* EXERCISE AIM
Repeat every line of the data exactly; the pictures stay out.

#### DATASET ####

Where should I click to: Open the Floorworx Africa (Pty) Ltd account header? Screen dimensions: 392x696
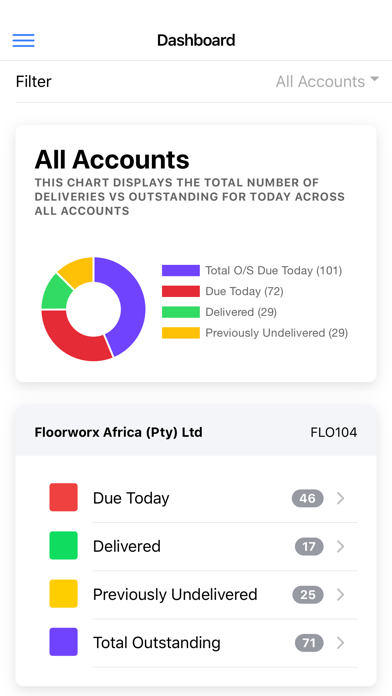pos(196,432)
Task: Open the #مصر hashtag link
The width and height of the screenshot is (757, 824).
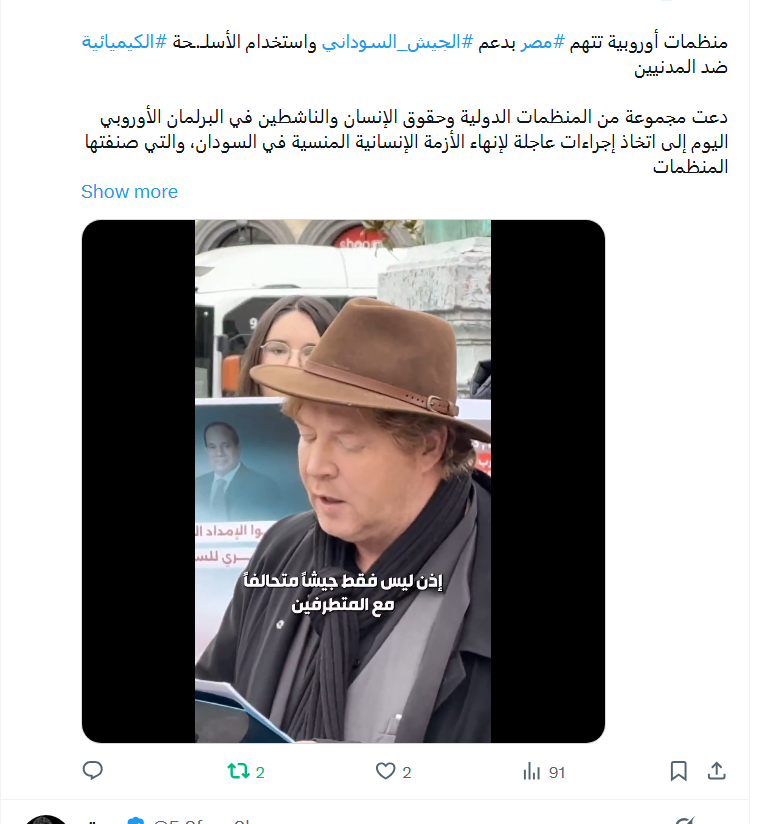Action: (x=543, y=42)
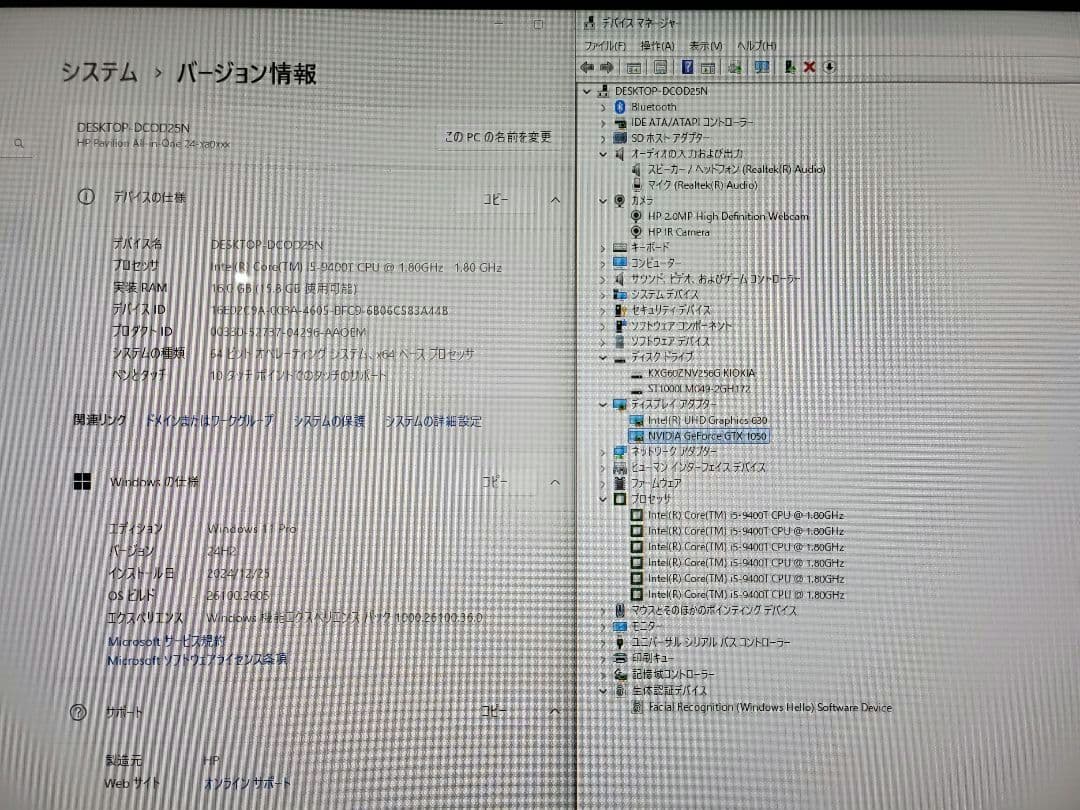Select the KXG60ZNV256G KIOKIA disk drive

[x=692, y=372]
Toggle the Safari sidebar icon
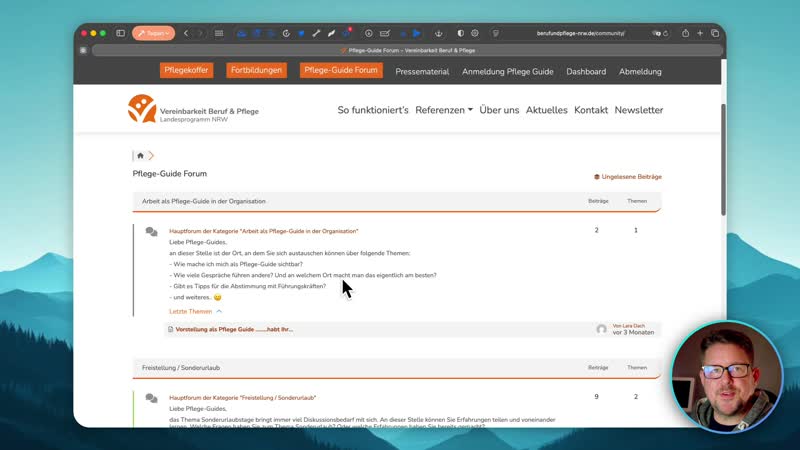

####

* ANSWER TO THE EXERCISE
Where should I click to: Open the Floorworx Africa (Pty) Ltd account header? Screen dimensions: 392x696
pos(196,432)
Task: Open the #مصر hashtag link
The width and height of the screenshot is (757, 824).
Action: (x=543, y=42)
Select the KXG60ZNV256G KIOKIA disk drive

[x=692, y=372]
Toggle the Safari sidebar icon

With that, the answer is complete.